What is the future of control in MR?
Being part of one of the biggest emerging markets of all time is incredibly exciting. You see innovation every single day on various aspects of the Industry. One innovation that has come to the forefront recently is MR or ‘Mixed Reality’. Mixed Reality is when virtual objects or scenes can be placed over reality. An example would be your own table in front of you with an empty fruit bowl on it. Inside that fruit bowl, the headset you are wearing overlays a lifelike looking virtual apple inside it. You effectively see the real world and a virtual one combined, hence the name ‘Mixed’ reality.

Thanks to the release of the Pico 4 and the Quest Pro headsets, gone are the days of black & white grainy passthrough modes which did little to fire the imagination around the potential uses of this technology. 
Colour MR passthrough looks great but it does raise the question, what control mechanism is the best for this new way of viewing our world?

A virtual apple in front of you breaks the illusion if you reach to pick it up and your hand goes right through it and you can’t feel it as you would a real apple. This is why I believe haptics need to be an essential component when combined with MR. Bearing this in mind, you would see that hand tracking which is being built into most newly released headsets might not be the best option. Not only is this control mechanism in its infancy and still not that convincing but it provides no haptic feedback at all. Standard controllers are slowly evolving, they have haptic motors built in so will definitely provide that sensation of touching something. But you are already holding a lump of plastic before you touch the apple, so again it is quite illusion breaking. Modern controllers are providing full finger tracking so it feels like a halfway house between hand tracking and full VR gloves.
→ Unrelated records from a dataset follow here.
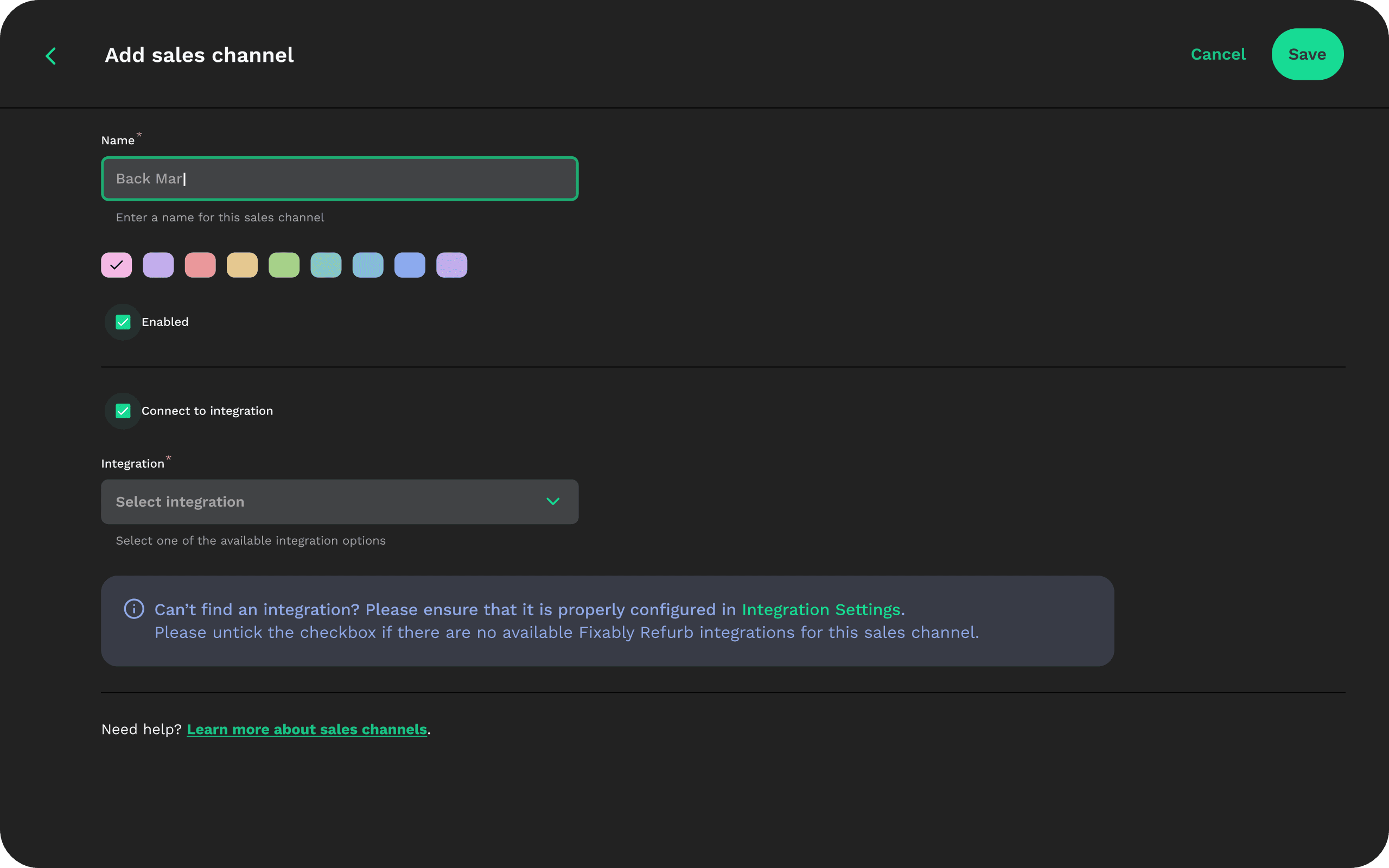Open Learn more about sales channels
The image size is (1389, 868).
[x=307, y=729]
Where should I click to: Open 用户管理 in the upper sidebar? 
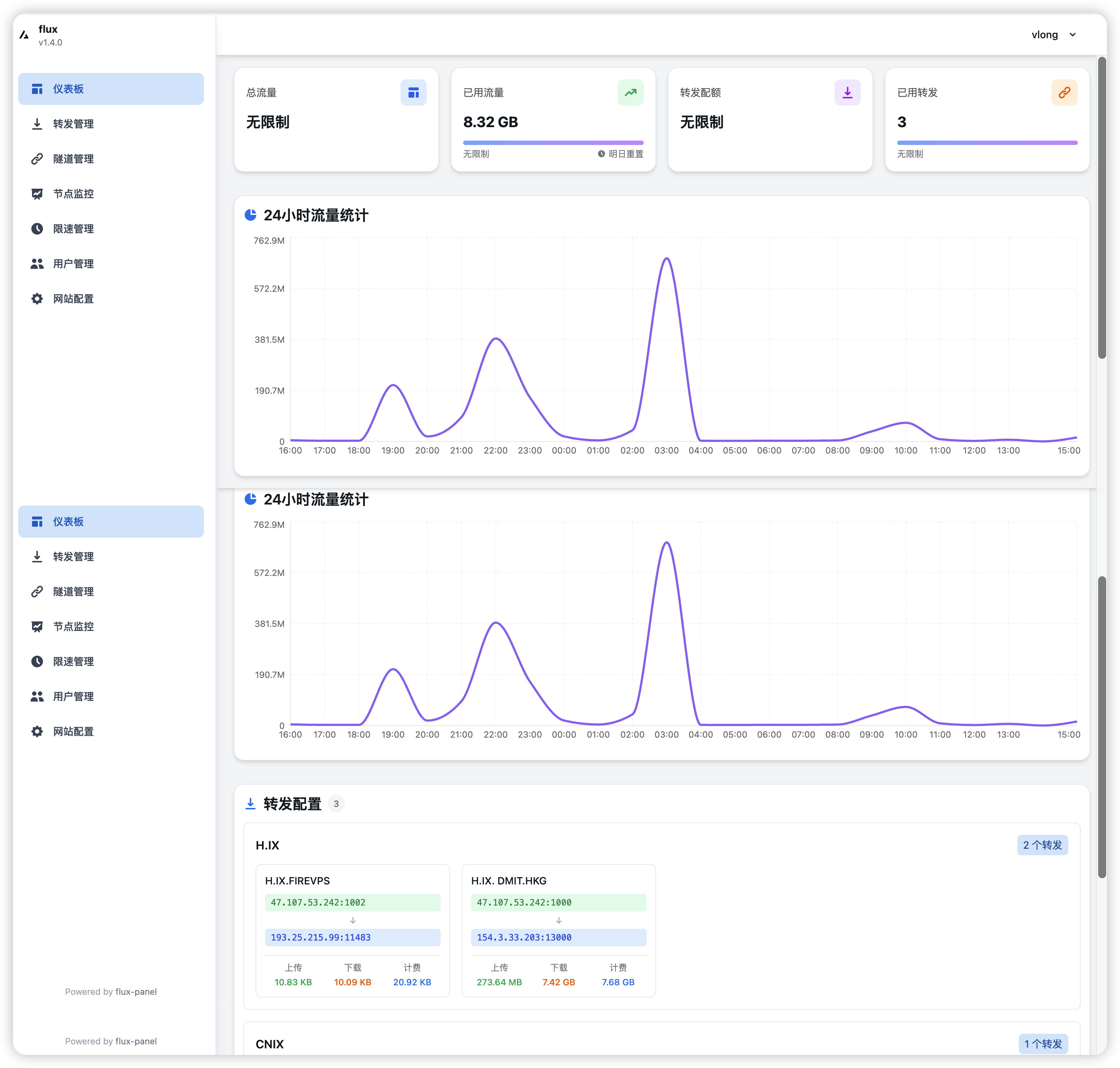pos(74,264)
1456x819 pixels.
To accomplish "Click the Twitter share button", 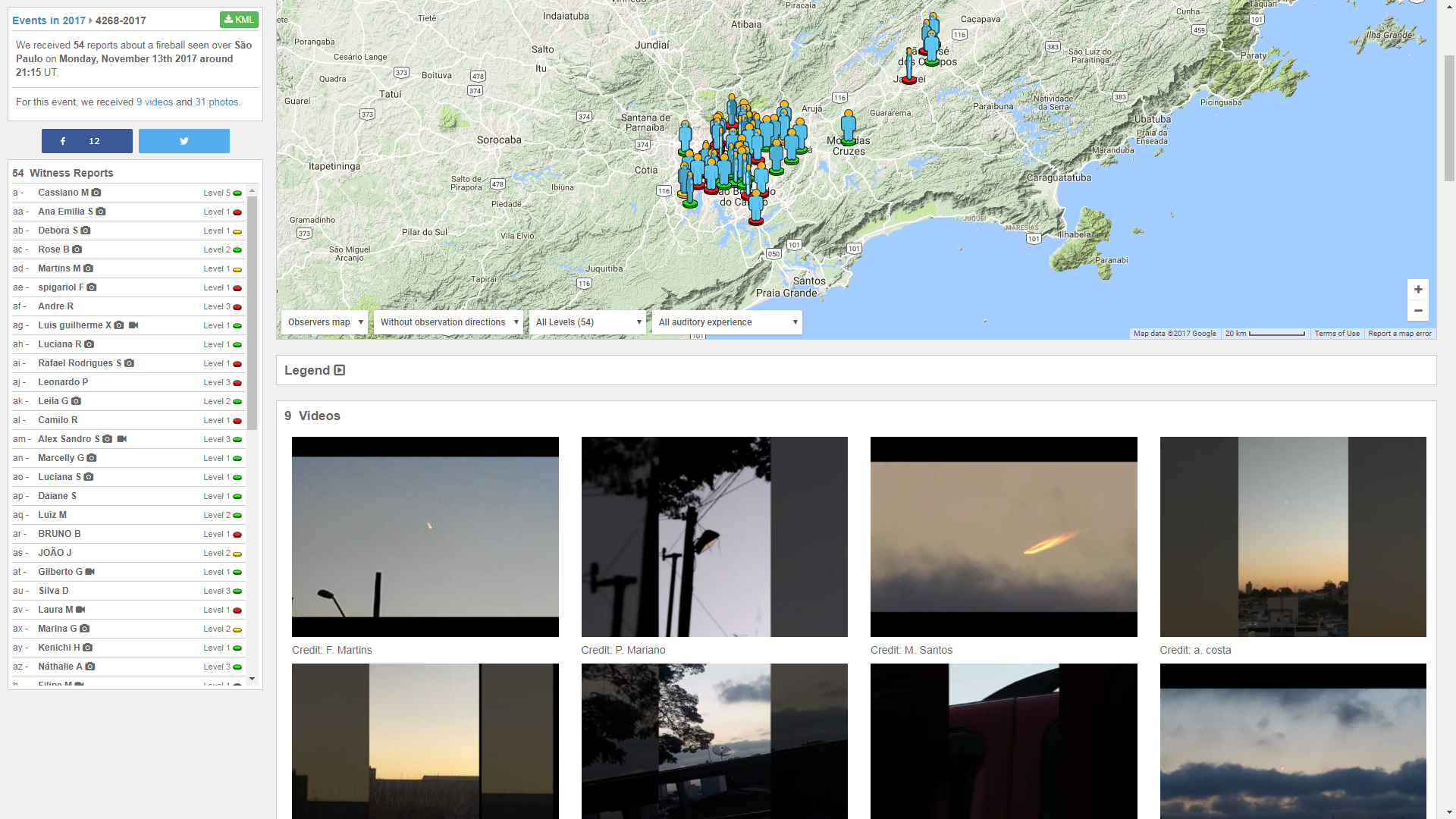I will (x=184, y=141).
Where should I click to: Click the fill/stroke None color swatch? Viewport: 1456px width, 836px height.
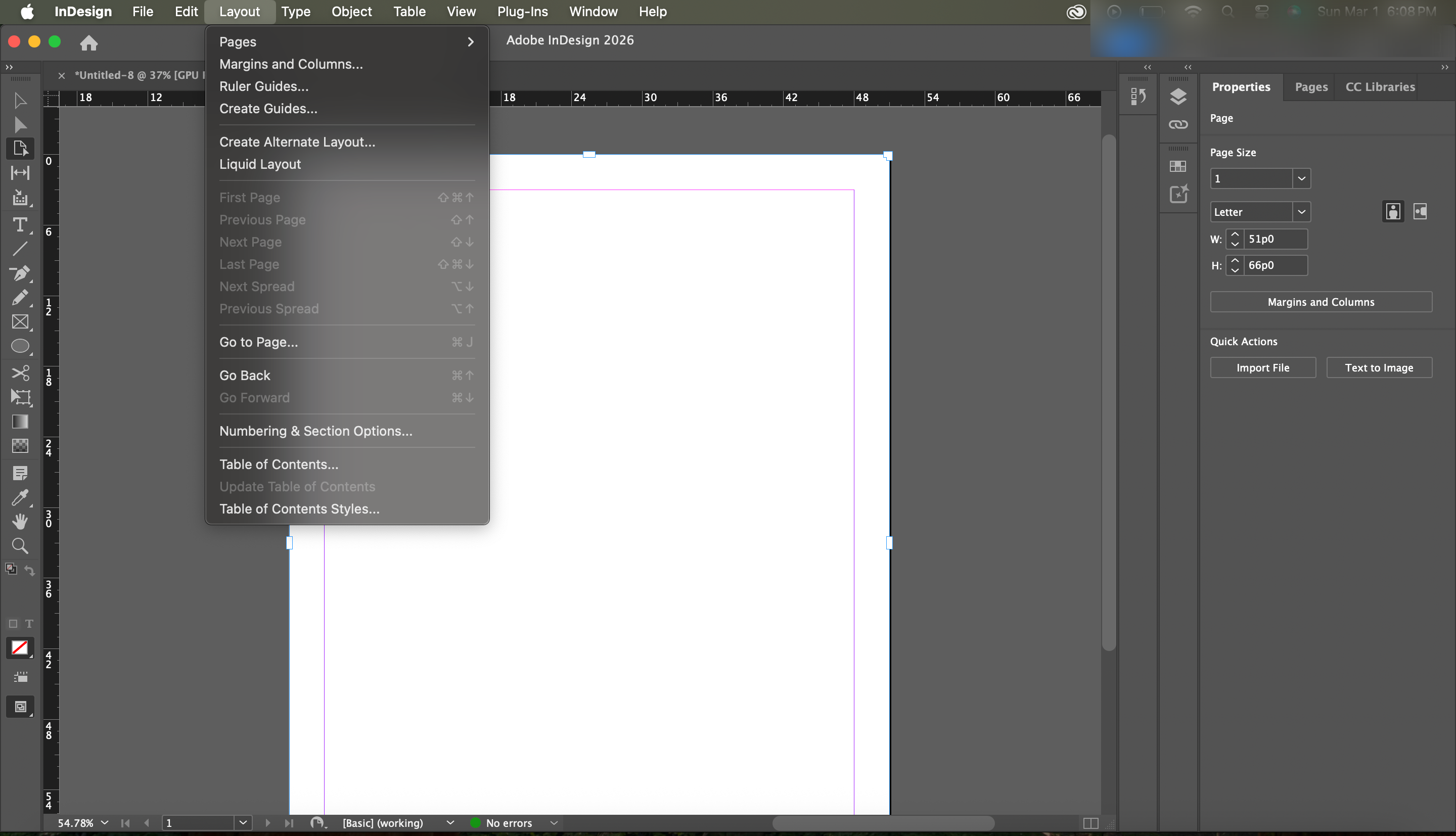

So VR Gloves? Is that the answer? Well Yes and No. In their current form haptic gloves are incredibly expensive with some requiring external clunky power units to run them. Examples of companies in this space are, HaptiX, Manus, Senseglove and BHaptics. BHaptics might be the closest to a consumer product yet with their Tactglove costing around $300. Much much cheaper than other solutions that are in the $2000-$3000 ballpark, although generally aimed at the Enterprise market. Until the price and size of these gloves come down, controllers in my opinion still win as the control solution. Their dominance will be challenged in the future as new materials offer more immersion in haptic glove technology and we minaturise the haptics further so ‘clunkiness’ is a thing of the past. Haptic gloves will need to rely on gestures and a floating UI to tap in MR mode to navigate the experience that you are mixing in with reality. Slightly immersion breaking but kind of cool. Until then controllers with full finger tracking and strong haptic motors will still be the primary control mechanism used in XR but their days are limited.

All companies in the space need to keep innovating until one method rules them all, it would be a shame to have to have multiple solutions for different XR hardware, that’s not the MR future that I want to be a part of.